Structural insights into the inhibition of the extended-spectrum beta-lactamase PER-2 by Avibactam

MELINA RUGGIERO; KRISZTINA M. PAPP-WALLACE; FLORENCIA BRUNETTI; MELISSA D. BARNES; ROBERT A. BONOMO; GABRIEL GUTKIND; SEBASTIÁN KLINKE *CO-CORRESPONDING AUTHOR; PABLO POWER *CO-CORRESPONDING AUTHOR

ANTIMICROBIAL AGENTS AND CHEMOTHERAPY

AMER SOC MICROBIOLOGY

Año: 2019 vol. 63

0066-4804

The diazabicyclooctane (DBO) avibactam (AVI) reversibly inactivates most serine-beta-lactamases. Previous investigations showed that inhibition constants of AVI towards class A PER-2 are reminiscent of values observed for class C and D beta-lactamases (i.e., k2/K ≈10^3 M-1s-1), but lower than other class A beta-lactamases (i.e., k2/K 10^4-10^5 M-1s-1).
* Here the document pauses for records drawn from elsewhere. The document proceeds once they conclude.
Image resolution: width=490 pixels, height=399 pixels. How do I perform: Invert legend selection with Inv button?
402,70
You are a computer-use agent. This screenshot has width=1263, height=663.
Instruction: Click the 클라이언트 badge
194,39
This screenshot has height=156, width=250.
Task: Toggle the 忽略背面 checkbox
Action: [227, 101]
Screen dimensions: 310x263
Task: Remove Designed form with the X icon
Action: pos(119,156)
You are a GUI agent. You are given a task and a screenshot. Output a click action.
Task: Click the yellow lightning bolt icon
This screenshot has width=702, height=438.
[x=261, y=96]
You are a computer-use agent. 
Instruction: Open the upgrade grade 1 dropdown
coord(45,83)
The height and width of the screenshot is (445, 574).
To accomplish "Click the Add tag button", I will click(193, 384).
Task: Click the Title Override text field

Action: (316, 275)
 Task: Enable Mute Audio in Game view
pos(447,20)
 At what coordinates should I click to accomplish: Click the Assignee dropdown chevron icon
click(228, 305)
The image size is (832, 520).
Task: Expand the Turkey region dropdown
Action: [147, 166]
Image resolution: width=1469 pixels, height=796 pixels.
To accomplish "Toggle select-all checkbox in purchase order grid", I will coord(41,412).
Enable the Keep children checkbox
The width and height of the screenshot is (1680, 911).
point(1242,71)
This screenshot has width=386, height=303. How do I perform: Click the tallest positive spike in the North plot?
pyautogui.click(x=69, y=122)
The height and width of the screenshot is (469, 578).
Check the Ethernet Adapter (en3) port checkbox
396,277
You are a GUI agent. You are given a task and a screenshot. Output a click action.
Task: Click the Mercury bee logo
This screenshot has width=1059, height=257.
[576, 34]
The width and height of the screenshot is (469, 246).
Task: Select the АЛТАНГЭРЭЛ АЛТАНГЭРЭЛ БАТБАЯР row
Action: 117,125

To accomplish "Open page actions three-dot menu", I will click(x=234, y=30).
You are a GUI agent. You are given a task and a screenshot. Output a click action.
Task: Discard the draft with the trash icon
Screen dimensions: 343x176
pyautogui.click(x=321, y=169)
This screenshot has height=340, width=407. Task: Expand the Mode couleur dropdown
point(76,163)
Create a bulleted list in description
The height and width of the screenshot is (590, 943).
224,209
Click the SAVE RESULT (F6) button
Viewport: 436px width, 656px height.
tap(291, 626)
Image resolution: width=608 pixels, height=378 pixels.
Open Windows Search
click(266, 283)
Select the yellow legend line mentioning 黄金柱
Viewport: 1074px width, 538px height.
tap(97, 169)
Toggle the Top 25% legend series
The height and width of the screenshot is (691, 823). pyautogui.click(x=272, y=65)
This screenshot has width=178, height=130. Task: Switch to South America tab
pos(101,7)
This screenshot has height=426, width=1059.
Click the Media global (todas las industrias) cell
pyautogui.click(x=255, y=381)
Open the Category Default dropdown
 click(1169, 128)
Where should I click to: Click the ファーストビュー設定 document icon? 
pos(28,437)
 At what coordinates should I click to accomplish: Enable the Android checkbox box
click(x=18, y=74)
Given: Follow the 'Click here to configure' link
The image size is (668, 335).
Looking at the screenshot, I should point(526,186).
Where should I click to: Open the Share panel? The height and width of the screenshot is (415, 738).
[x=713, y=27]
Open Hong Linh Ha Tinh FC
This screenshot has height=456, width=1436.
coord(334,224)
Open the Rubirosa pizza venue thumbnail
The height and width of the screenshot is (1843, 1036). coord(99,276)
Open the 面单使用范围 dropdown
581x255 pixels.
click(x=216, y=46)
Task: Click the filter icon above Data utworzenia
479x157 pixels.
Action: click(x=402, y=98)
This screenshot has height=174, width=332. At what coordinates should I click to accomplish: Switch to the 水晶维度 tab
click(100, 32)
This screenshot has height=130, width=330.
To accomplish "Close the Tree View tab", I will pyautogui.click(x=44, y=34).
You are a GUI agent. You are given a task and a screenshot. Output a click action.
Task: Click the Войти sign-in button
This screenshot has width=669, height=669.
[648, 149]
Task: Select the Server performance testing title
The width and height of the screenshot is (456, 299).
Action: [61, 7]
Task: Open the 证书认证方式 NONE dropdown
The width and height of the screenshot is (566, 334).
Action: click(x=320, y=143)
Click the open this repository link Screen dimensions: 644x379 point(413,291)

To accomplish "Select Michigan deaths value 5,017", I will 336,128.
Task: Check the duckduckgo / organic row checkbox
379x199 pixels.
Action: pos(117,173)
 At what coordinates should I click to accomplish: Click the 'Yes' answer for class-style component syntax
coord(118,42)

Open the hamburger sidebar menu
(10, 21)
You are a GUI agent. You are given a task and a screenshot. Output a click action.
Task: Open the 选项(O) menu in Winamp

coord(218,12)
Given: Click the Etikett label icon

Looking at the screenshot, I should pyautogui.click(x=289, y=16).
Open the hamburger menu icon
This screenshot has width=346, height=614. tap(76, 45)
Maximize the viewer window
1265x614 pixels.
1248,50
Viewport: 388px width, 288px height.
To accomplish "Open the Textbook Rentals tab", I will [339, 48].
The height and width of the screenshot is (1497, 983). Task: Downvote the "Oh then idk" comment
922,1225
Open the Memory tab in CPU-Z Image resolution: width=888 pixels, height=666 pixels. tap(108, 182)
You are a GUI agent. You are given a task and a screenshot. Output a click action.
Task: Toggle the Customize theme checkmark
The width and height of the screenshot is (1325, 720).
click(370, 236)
Herein, biochemical and structural studies were conducted with PER-2 and AVI to explore these differences. Furthermore, biochemical studies on Arg220 and Thr237 variants with AVI were conducted to gain deeper insight into the mechanism of PER-2 inactivation. The main biochemical and structural observations revealed the following: (i) both amino-acid substitutions in Arg220 and the rich hydrophobic content in the active site hinder the binding of catalytic waters and acylation, impairing AVI inhibition; (ii) movement of Ser130 upon binding of AVI favors the formation of a hydrogen bond with the sulfate group of AVI; (iii) the Thr237Ala substitution alters the AVI inhibition constants. The acylation constant (k2/K) of PER-2 by AVI is primarily influenced by stabilizing hydrogen bonds involving AVI and important residues such as Thr237 and Arg220 (variants in Arg220 demonstrate a dramatic reduction in k2/K). We also observed that displacement of Ser130 side chain impairs AVI acylation, an observation not made in other extended-spectrum beta-lactamases (ESBLs). Comparatively, relebactam combined with a beta-lactam is more potent against Escherichia coli producing PER-2 variants than beta-lactam-AVI combinations. Our findings provide a rationale for evaluating the utility of the currently available DBO inhibitors against unique ESBLs like PER-2 and anticipate the effectiveness of these inhibitors toward variants that may eventually be selected upon AVI usage.